Gil Thorp, 5/28/22
Welp, the gig (gigg?) is up for our boy Gregg, whose blindness was was discovered by Coach Thorp, and after briefly taking the position that, while he was willing to engage in an elaborate web of deception to fool the world, actually making use of reasonable accommodations for his disability would be a bridge too far, he quickly changed his mind and will be wearing a mask to protect him from the baseballs that will be flying at top speed towards his face, completely unseen. Mostly today I’m enjoying the Thorp’s post-coaching intimacy, with Mimi admiring both Gil’s manly yet caring mentoring style and his carrot-cutting skills (he’s going to slice off a finger roughly 0.5 seconds after he delivers his line in the final panel).
Hi and Lois, 5/28/22
What ever happened to romance? To mystery? All you have to do is look at Chip’s face to see how a red-blooded American teen reacts to a girl who “is straightforwardly interested in physical intimacy” or whatever. Thank god nobody else is in this theater to watch a women’s libber absolutely ruin this date, and also to apparently hear them talking at full volume during the movie.

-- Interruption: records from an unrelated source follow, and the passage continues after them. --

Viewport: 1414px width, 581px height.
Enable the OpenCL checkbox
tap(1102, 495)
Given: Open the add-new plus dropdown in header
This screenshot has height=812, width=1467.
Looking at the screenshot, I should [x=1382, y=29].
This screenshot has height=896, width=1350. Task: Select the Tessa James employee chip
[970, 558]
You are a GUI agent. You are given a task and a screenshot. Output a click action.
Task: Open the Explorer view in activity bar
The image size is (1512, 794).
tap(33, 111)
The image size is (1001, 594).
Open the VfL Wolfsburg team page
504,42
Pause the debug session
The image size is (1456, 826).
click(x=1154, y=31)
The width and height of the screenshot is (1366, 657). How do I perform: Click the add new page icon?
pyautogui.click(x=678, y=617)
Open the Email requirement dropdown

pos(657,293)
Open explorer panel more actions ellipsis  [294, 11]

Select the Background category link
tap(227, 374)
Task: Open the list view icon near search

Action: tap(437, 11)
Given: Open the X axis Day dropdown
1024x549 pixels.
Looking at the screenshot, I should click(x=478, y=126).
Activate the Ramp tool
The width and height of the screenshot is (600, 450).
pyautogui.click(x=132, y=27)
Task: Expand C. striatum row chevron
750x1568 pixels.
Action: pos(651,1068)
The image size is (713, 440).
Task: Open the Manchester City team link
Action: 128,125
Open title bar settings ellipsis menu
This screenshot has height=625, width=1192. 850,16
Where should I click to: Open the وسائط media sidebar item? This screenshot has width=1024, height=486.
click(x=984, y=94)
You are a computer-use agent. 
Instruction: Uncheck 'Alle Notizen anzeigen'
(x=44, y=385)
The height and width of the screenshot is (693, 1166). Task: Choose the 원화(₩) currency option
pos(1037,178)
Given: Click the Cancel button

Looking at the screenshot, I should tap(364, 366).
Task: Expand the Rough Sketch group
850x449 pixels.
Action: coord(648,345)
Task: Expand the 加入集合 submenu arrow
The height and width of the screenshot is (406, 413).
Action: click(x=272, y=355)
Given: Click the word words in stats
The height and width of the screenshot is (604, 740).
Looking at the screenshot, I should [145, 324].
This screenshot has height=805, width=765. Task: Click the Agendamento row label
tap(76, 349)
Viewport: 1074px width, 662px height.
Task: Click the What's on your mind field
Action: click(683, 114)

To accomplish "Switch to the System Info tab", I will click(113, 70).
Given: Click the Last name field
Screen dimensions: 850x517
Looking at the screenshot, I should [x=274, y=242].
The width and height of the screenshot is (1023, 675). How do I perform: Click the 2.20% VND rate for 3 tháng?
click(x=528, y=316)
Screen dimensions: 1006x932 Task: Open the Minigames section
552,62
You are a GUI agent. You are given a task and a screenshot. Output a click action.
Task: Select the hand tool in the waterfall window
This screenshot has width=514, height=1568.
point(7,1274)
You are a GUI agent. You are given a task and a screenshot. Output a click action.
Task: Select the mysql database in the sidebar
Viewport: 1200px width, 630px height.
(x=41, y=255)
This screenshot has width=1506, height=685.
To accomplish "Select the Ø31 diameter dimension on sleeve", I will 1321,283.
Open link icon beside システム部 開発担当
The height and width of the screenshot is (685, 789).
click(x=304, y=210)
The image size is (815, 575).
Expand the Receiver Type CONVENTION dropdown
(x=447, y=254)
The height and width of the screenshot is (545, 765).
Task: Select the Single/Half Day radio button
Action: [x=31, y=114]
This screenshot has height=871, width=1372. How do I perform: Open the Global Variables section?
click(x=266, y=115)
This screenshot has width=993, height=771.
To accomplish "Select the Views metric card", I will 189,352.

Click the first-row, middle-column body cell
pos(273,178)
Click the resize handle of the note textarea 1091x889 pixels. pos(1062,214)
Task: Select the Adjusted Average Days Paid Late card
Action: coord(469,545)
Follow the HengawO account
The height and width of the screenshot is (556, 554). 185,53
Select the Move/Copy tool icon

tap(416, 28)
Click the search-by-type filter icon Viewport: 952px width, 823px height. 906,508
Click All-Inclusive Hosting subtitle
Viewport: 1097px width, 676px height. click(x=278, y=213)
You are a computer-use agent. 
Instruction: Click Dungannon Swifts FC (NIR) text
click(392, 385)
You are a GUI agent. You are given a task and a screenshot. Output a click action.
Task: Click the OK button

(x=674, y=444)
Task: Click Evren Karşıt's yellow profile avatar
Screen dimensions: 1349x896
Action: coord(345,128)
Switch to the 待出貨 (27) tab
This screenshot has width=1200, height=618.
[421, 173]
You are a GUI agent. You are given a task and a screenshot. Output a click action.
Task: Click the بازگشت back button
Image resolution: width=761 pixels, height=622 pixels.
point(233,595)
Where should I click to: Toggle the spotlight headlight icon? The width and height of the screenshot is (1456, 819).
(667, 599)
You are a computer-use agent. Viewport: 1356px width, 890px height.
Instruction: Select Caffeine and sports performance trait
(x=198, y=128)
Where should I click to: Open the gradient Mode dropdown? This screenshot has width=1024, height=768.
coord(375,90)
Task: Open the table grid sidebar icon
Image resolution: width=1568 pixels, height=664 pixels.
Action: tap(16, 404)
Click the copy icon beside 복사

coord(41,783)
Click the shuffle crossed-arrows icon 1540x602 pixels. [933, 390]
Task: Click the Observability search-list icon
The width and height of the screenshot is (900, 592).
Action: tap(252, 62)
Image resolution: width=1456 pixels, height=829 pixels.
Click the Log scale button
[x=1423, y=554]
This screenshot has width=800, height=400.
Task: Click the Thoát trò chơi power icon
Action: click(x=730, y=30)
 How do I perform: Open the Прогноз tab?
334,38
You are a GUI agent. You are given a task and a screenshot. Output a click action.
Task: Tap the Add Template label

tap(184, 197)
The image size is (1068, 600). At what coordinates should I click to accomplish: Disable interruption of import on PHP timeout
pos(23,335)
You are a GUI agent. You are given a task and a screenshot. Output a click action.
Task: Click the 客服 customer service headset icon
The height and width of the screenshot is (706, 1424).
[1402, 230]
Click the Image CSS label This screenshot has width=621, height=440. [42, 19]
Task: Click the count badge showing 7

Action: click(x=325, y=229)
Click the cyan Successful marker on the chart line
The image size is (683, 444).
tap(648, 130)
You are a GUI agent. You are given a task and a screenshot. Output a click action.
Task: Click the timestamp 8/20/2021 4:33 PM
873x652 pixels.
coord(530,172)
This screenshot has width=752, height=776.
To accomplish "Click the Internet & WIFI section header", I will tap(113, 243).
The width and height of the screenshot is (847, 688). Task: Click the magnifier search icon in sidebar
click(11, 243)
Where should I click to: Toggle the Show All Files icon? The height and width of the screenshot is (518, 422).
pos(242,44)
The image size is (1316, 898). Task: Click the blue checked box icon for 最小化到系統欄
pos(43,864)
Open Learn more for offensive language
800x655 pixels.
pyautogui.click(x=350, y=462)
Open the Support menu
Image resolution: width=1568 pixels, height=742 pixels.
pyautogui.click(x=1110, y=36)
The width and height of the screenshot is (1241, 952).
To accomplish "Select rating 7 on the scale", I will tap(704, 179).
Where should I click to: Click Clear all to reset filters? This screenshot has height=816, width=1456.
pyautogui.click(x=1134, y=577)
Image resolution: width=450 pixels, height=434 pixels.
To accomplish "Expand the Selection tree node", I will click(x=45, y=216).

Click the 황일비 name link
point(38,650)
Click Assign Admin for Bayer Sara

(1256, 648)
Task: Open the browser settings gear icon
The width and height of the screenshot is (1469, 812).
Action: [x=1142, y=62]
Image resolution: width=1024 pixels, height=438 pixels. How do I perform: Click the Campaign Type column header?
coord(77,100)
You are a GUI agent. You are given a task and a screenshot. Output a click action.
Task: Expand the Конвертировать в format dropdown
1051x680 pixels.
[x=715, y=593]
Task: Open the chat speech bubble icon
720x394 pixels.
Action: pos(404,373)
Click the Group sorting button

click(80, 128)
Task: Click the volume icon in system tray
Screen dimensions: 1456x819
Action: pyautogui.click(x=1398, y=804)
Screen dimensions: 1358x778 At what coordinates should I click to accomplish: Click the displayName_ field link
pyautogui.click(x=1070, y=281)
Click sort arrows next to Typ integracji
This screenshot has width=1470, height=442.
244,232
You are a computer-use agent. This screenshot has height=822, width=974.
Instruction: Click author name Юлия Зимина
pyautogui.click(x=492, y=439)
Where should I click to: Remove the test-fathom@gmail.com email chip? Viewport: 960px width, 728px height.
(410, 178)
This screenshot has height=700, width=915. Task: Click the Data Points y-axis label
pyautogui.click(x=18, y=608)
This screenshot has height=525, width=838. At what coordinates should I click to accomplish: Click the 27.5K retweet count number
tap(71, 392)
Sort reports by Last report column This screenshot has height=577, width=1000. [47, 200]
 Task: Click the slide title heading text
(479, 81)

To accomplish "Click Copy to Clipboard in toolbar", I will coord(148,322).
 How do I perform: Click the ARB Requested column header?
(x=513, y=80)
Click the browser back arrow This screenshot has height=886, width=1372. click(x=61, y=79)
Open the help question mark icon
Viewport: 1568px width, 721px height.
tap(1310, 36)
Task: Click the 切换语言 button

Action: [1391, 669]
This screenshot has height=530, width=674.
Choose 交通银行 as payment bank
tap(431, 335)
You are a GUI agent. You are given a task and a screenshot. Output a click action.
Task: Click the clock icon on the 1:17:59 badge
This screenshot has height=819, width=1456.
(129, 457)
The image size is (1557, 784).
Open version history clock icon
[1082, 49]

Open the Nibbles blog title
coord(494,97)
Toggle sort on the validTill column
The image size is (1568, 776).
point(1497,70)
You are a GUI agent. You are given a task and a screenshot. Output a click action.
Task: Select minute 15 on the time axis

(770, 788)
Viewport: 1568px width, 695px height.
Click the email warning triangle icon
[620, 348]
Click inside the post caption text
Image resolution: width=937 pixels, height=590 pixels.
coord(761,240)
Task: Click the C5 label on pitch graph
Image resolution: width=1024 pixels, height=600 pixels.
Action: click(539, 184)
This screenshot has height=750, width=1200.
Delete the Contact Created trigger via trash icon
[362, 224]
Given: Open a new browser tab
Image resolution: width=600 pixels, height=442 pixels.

Not only do I absolutely buy Crankshaft becoming obsessed with the minutia of property laws, I actually think this would be a great topic for a whole series of storylines. If we’re really lucky, he goes down an internet rabbit hole and becomes a sovereign citizen whackadoo. He’s going to spend hours at the diner scowling at Ralph and Keesterman, talking about how gold fringe on a courtroom flag means you’re being tried under admirality law and that means you don’t have to pay any property tax, while they wait for a terrible pun that never comes.